### WHAT YOU SHOULD DO
Extract the entries from the line containing "has width=792, height=695." through the line containing "This screenshot has height=1238, width=720.", both included, reproducing them verbatim and omitting the pictures.

### GIVEN INFORMATION
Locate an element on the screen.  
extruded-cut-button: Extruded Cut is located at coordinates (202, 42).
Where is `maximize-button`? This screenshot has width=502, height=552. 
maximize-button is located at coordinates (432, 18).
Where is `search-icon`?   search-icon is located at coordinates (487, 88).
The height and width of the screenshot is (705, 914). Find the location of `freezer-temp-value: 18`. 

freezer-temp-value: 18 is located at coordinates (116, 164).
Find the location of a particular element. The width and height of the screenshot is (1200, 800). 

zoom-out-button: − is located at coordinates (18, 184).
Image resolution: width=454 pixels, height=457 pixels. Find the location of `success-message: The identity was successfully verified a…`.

==

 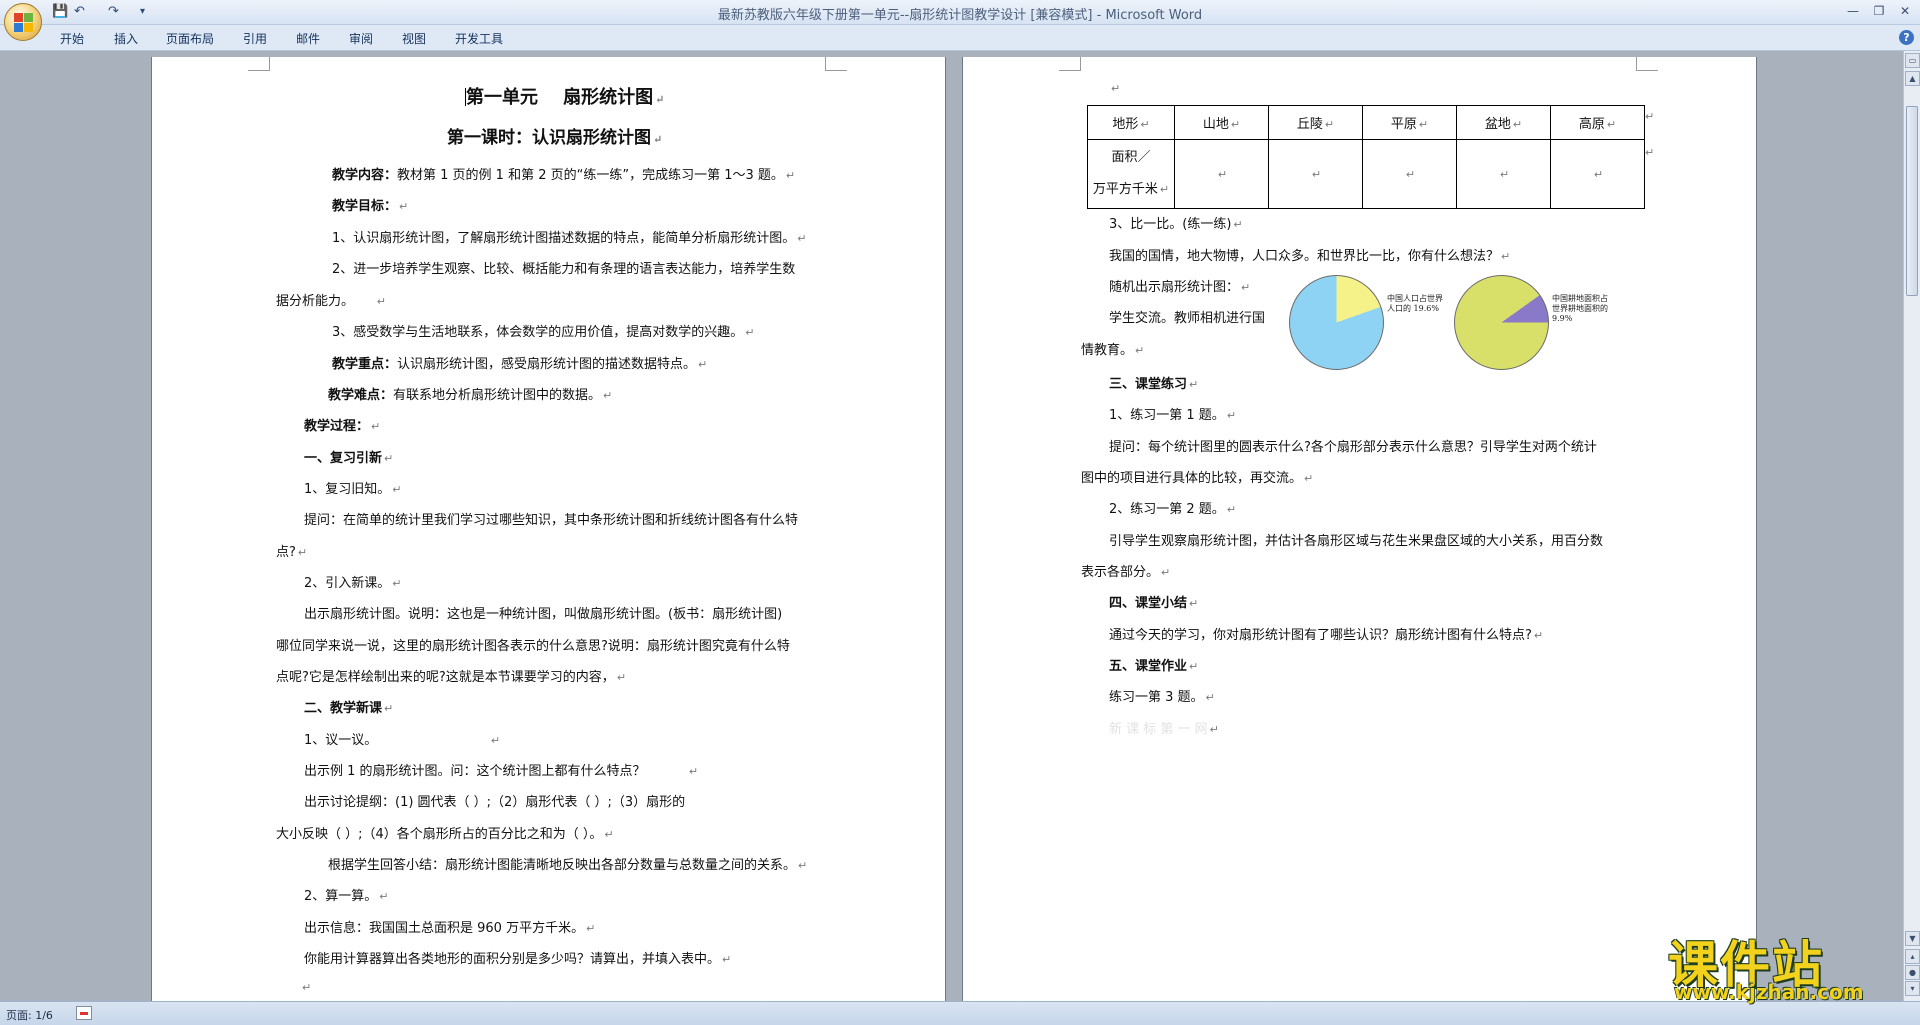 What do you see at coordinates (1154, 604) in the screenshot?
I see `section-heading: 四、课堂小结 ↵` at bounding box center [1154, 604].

* * *

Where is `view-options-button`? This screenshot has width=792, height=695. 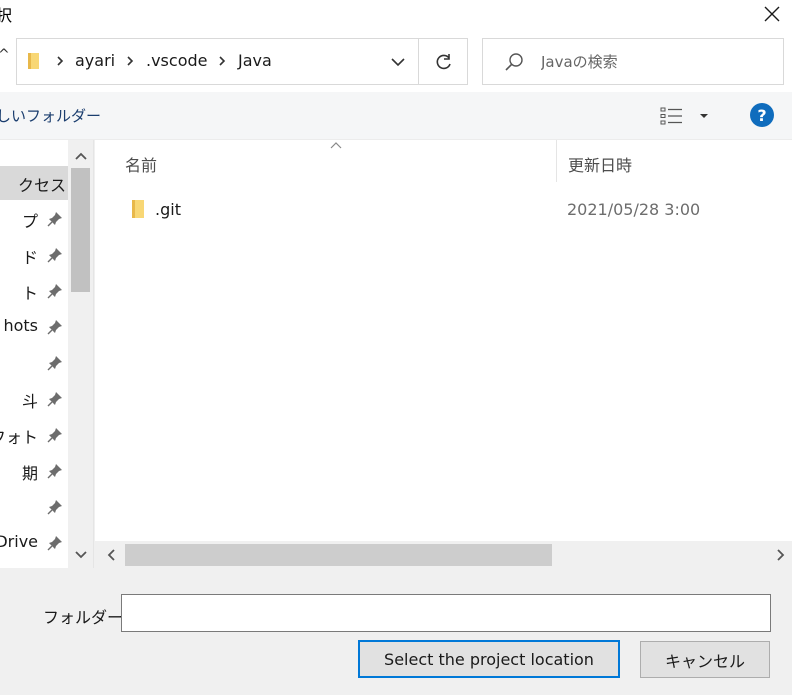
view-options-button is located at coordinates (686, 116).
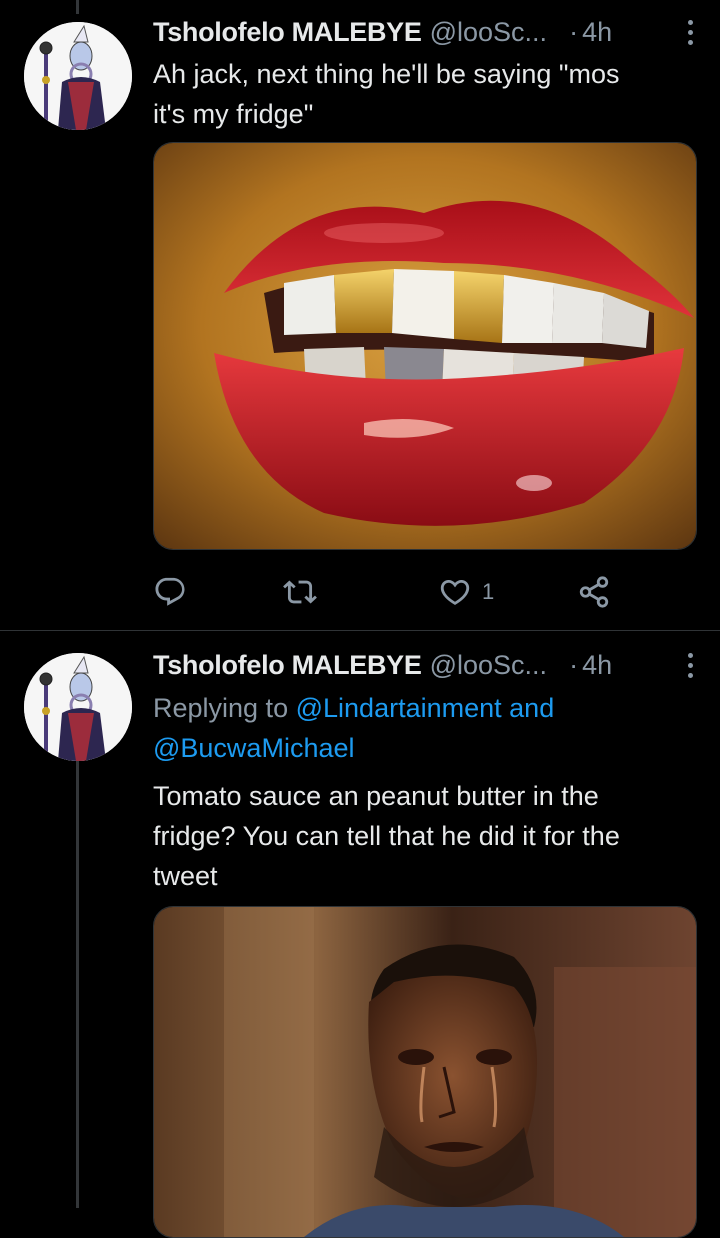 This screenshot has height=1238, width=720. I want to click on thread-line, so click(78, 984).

### YOUR SOLUTION
Where is `view-options-button`? This screenshot has width=792, height=695. 
view-options-button is located at coordinates (686, 116).
 This screenshot has height=1238, width=720. I want to click on thread-line, so click(78, 984).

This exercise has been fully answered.